# Building a Big A$$ Pop Up!



## bethene (Feb 12, 2007)

loved the looks of your finished crypt, it is awesome. It is way above my meger skills(the mechinical part), but read it through- and was totally amused- you are very humorous-- and by the way, I agree with your rant, have to gear things toward everyones enjoyment- and remember halloween and TOTing is about kids, don't want to have them so scared that they can't enjoy it!


----------



## Spookilicious mama (Feb 27, 2008)

Nice job on the props Garage of Evil, and I would also like to second Bethene's comment on agreeing with your rant. We do a Haunt every year, We go more for spooky than gore. The idea is to celebrate the spookiness not encourage the sick (in the head that is) 
There was an article once about this house who decided for halloween it would be cool to depict an actual car crash with a person crashed through the front windshield. The person looked very real and there of course was lots and lots of blood. A few months earlier there had been a fatal car crash where a high schooler coming home from a football game was killed just up the road from the house.
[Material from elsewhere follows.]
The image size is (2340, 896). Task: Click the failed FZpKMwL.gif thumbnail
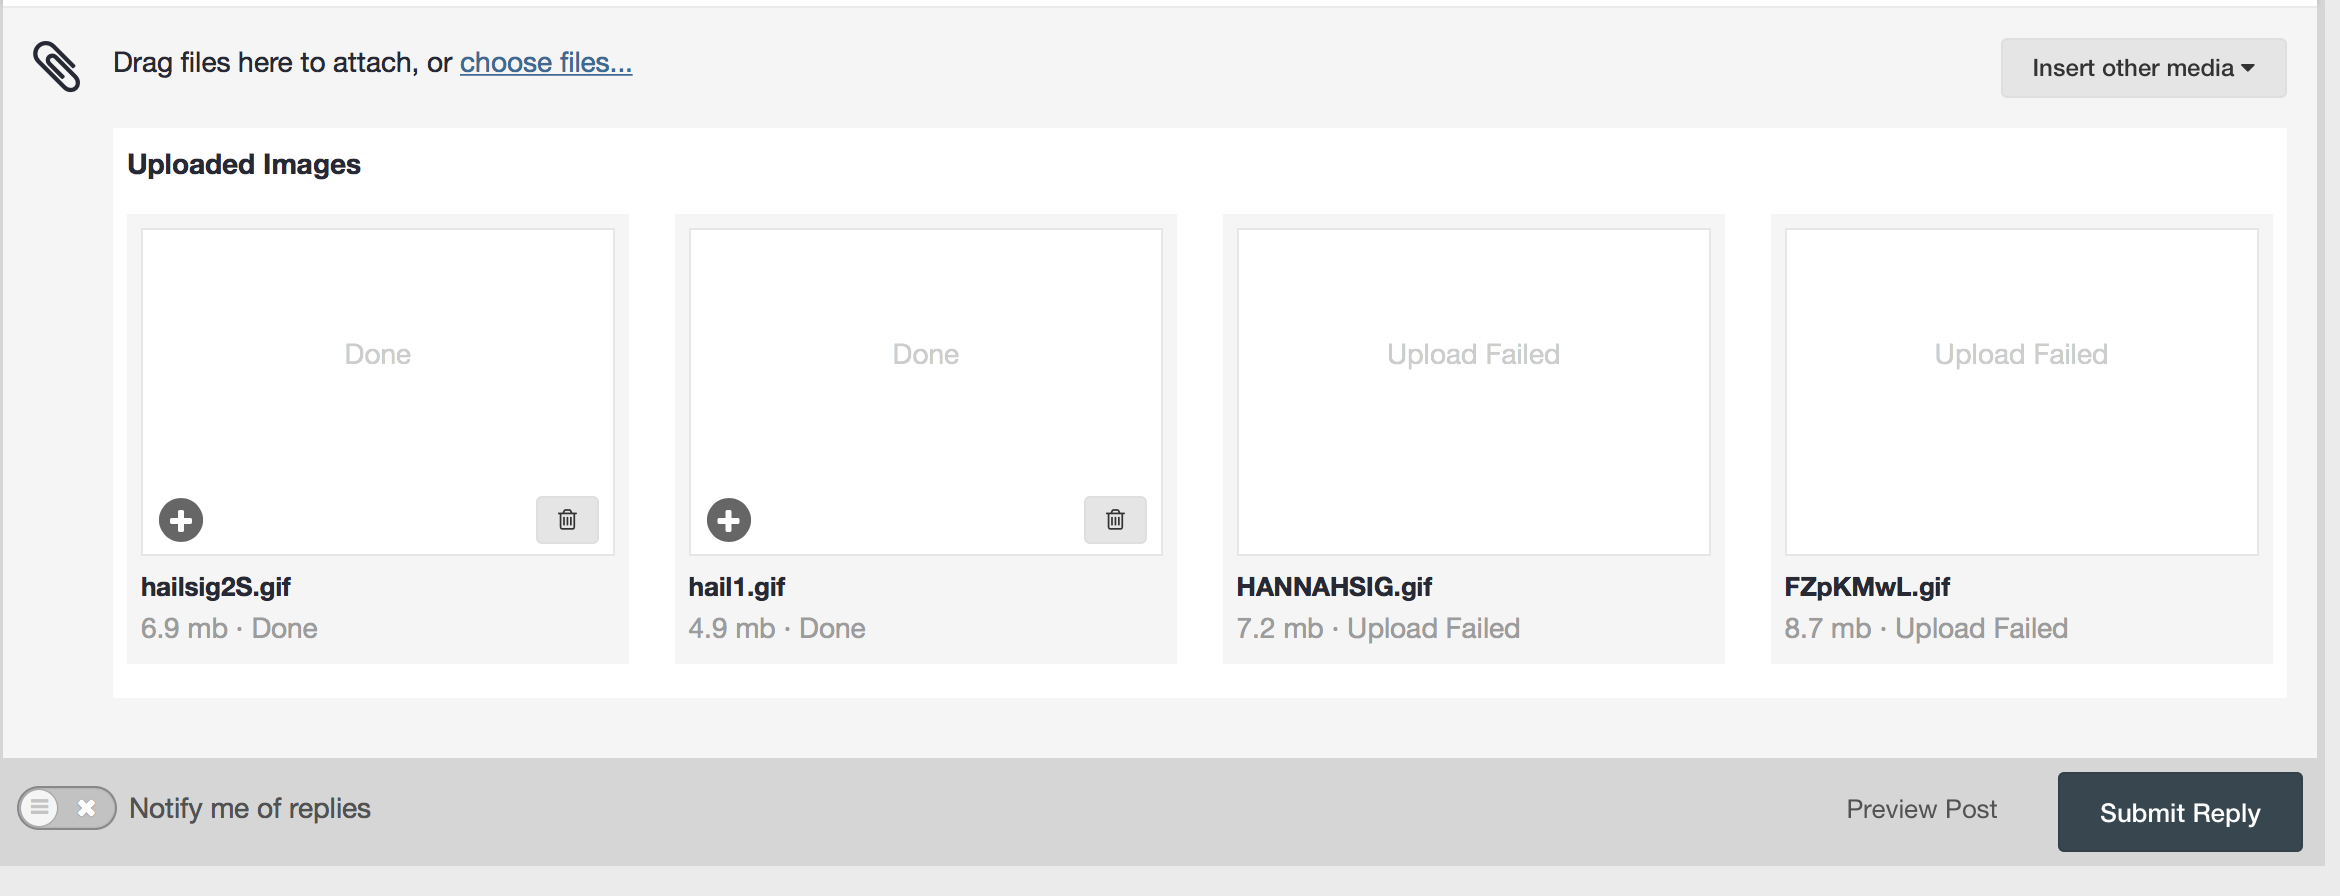[2021, 390]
So evertime the family memeber of the highschooler had to go home they were forced to look at the so called "Halloween scene". Now the city got involved and asked them to remove the scene. The family did because they felt pressure. The fact that the family had to be asked is amazing to me. I am not for censorship of any sort and I do believe in freedom of speech. All I'm asking is for a little common sense. So good for you on your rant, I am one more who agrees.


----------



## DooBeeDooBeeDoo (Mar 16, 2008)

Awesome work! Webpage saved as a favorite.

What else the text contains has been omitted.